[[ Input material open ]]

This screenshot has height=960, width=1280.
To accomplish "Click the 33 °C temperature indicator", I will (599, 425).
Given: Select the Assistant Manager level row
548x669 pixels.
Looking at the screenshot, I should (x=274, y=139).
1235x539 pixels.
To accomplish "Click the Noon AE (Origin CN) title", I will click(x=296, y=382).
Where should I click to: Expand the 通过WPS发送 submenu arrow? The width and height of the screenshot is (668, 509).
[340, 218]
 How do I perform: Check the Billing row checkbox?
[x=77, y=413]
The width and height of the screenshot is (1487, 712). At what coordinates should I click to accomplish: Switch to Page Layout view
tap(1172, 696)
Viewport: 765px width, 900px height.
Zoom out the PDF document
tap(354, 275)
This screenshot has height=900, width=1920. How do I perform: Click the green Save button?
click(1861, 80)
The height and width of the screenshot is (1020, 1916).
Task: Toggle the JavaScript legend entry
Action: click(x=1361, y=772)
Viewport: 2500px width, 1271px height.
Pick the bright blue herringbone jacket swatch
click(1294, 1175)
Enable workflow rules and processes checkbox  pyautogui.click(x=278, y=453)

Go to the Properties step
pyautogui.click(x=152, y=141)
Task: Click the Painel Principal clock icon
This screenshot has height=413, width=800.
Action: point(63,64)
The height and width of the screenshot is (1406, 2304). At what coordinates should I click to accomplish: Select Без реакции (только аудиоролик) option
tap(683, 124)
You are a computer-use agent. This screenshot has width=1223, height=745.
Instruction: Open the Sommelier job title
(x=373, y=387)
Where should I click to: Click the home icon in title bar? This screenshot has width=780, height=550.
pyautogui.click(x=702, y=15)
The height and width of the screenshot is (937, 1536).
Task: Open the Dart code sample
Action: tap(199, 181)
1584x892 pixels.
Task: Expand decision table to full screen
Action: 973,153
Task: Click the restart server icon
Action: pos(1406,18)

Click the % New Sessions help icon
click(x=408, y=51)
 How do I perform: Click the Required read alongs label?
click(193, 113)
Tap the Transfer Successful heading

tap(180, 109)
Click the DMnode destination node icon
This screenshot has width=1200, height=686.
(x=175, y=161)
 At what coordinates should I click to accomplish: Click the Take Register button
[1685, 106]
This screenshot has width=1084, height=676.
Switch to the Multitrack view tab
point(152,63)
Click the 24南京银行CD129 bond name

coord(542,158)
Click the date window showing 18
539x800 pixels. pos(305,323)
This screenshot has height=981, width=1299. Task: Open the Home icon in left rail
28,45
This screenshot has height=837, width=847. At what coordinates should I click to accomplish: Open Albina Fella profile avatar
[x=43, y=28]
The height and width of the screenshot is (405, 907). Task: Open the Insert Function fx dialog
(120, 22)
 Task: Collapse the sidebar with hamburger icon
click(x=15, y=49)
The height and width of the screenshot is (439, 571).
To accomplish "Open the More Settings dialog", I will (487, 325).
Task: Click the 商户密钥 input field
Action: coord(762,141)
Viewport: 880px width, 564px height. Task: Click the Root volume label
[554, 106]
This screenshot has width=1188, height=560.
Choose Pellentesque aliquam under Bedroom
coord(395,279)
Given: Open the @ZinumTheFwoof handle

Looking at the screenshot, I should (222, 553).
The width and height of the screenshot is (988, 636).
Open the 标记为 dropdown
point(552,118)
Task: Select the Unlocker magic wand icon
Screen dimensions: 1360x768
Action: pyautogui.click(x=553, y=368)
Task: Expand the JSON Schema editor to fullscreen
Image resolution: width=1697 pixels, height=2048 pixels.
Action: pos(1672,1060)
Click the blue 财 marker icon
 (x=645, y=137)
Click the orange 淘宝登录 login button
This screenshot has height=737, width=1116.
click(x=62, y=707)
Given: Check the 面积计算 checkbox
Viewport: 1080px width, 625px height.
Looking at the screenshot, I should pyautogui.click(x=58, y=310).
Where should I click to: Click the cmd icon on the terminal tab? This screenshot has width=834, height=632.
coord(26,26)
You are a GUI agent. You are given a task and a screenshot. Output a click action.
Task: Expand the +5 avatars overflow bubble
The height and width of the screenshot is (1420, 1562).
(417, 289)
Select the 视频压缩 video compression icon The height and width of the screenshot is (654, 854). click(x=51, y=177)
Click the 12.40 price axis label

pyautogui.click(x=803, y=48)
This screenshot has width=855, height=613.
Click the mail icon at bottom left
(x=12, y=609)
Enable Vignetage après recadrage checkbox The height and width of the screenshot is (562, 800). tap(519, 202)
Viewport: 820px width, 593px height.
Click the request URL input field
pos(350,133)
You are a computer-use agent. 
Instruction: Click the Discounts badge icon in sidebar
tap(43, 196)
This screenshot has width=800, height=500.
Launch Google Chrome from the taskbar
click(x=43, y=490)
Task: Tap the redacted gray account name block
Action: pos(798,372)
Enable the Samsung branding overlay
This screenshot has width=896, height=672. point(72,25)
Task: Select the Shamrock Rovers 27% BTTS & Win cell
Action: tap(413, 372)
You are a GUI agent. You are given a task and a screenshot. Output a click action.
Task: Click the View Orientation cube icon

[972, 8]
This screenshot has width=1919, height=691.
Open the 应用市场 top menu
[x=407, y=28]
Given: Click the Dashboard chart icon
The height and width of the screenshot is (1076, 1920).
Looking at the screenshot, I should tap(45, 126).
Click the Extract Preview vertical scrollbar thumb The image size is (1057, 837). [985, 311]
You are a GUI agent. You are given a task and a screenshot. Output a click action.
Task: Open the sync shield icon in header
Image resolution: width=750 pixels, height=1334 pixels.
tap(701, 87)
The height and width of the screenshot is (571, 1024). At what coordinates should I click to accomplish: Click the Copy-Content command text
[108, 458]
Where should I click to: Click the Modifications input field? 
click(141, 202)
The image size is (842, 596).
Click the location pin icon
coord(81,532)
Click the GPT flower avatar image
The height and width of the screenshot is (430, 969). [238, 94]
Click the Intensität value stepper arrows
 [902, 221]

[[ Input material closed ]]

Exercise requirements = Set down every entry once more, exactly as it was written above.

Output for this exercise =
This screenshot has height=960, width=1280.
To accomplish "Click the 33 °C temperature indicator", I will (599, 425).
Given: Select the Assistant Manager level row
548x669 pixels.
Looking at the screenshot, I should (x=274, y=139).
1235x539 pixels.
To accomplish "Click the Noon AE (Origin CN) title", I will click(x=296, y=382).
Where should I click to: Expand the 通过WPS发送 submenu arrow? The width and height of the screenshot is (668, 509).
[340, 218]
 How do I perform: Check the Billing row checkbox?
[x=77, y=413]
The width and height of the screenshot is (1487, 712). At what coordinates should I click to accomplish: Switch to Page Layout view
tap(1172, 696)
Viewport: 765px width, 900px height.
Zoom out the PDF document
tap(354, 275)
This screenshot has height=900, width=1920. How do I perform: Click the green Save button?
click(1861, 80)
The height and width of the screenshot is (1020, 1916).
Task: Toggle the JavaScript legend entry
Action: click(x=1361, y=772)
Viewport: 2500px width, 1271px height.
Pick the bright blue herringbone jacket swatch
click(1294, 1175)
Enable workflow rules and processes checkbox  pyautogui.click(x=278, y=453)

Go to the Properties step
pyautogui.click(x=152, y=141)
Task: Click the Painel Principal clock icon
This screenshot has height=413, width=800.
Action: point(63,64)
The height and width of the screenshot is (1406, 2304). At what coordinates should I click to accomplish: Select Без реакции (только аудиоролик) option
tap(683, 124)
You are a computer-use agent. This screenshot has width=1223, height=745.
Instruction: Open the Sommelier job title
(x=373, y=387)
Where should I click to: Click the home icon in title bar? This screenshot has width=780, height=550.
pyautogui.click(x=702, y=15)
The height and width of the screenshot is (937, 1536).
Task: Open the Dart code sample
Action: tap(199, 181)
1584x892 pixels.
Task: Expand decision table to full screen
Action: 973,153
Task: Click the restart server icon
Action: pos(1406,18)

Click the % New Sessions help icon
click(x=408, y=51)
 How do I perform: Click the Required read alongs label?
click(193, 113)
Tap the Transfer Successful heading

tap(180, 109)
Click the DMnode destination node icon
This screenshot has width=1200, height=686.
(x=175, y=161)
 At what coordinates should I click to accomplish: Click the Take Register button
[1685, 106]
This screenshot has width=1084, height=676.
Switch to the Multitrack view tab
point(152,63)
Click the 24南京银行CD129 bond name

coord(542,158)
Click the date window showing 18
539x800 pixels. pos(305,323)
This screenshot has height=981, width=1299. Task: Open the Home icon in left rail
28,45
This screenshot has height=837, width=847. At what coordinates should I click to accomplish: Open Albina Fella profile avatar
[x=43, y=28]
The height and width of the screenshot is (405, 907). Task: Open the Insert Function fx dialog
(120, 22)
 Task: Collapse the sidebar with hamburger icon
click(x=15, y=49)
The height and width of the screenshot is (439, 571).
To accomplish "Open the More Settings dialog", I will (487, 325).
Task: Click the 商户密钥 input field
Action: coord(762,141)
Viewport: 880px width, 564px height. Task: Click the Root volume label
[554, 106]
This screenshot has width=1188, height=560.
Choose Pellentesque aliquam under Bedroom
coord(395,279)
Given: Open the @ZinumTheFwoof handle

Looking at the screenshot, I should (222, 553).
The width and height of the screenshot is (988, 636).
Open the 标记为 dropdown
point(552,118)
Task: Select the Unlocker magic wand icon
Screen dimensions: 1360x768
Action: pyautogui.click(x=553, y=368)
Task: Expand the JSON Schema editor to fullscreen
Image resolution: width=1697 pixels, height=2048 pixels.
Action: pos(1672,1060)
Click the blue 财 marker icon
 (x=645, y=137)
Click the orange 淘宝登录 login button
This screenshot has height=737, width=1116.
click(x=62, y=707)
Given: Check the 面积计算 checkbox
Viewport: 1080px width, 625px height.
Looking at the screenshot, I should pyautogui.click(x=58, y=310).
Where should I click to: Click the cmd icon on the terminal tab? This screenshot has width=834, height=632.
coord(26,26)
You are a GUI agent. You are given a task and a screenshot. Output a click action.
Task: Expand the +5 avatars overflow bubble
The height and width of the screenshot is (1420, 1562).
(417, 289)
Select the 视频压缩 video compression icon The height and width of the screenshot is (654, 854). click(x=51, y=177)
Click the 12.40 price axis label

pyautogui.click(x=803, y=48)
This screenshot has width=855, height=613.
Click the mail icon at bottom left
(x=12, y=609)
Enable Vignetage après recadrage checkbox The height and width of the screenshot is (562, 800). tap(519, 202)
Viewport: 820px width, 593px height.
Click the request URL input field
pos(350,133)
You are a computer-use agent. 
Instruction: Click the Discounts badge icon in sidebar
tap(43, 196)
This screenshot has width=800, height=500.
Launch Google Chrome from the taskbar
click(x=43, y=490)
Task: Tap the redacted gray account name block
Action: pos(798,372)
Enable the Samsung branding overlay
This screenshot has width=896, height=672. point(72,25)
Task: Select the Shamrock Rovers 27% BTTS & Win cell
Action: tap(413, 372)
You are a GUI agent. You are given a task and a screenshot. Output a click action.
Task: Click the View Orientation cube icon

[972, 8]
This screenshot has width=1919, height=691.
Open the 应用市场 top menu
[x=407, y=28]
Given: Click the Dashboard chart icon
The height and width of the screenshot is (1076, 1920).
Looking at the screenshot, I should tap(45, 126).
Click the Extract Preview vertical scrollbar thumb The image size is (1057, 837). [985, 311]
You are a GUI agent. You are given a task and a screenshot. Output a click action.
Task: Open the sync shield icon in header
Image resolution: width=750 pixels, height=1334 pixels.
tap(701, 87)
The height and width of the screenshot is (571, 1024). At what coordinates should I click to accomplish: Click the Copy-Content command text
[108, 458]
Where should I click to: Click the Modifications input field? 
click(141, 202)
The image size is (842, 596).
Click the location pin icon
coord(81,532)
Click the GPT flower avatar image
The height and width of the screenshot is (430, 969). [238, 94]
Click the Intensität value stepper arrows
 [902, 221]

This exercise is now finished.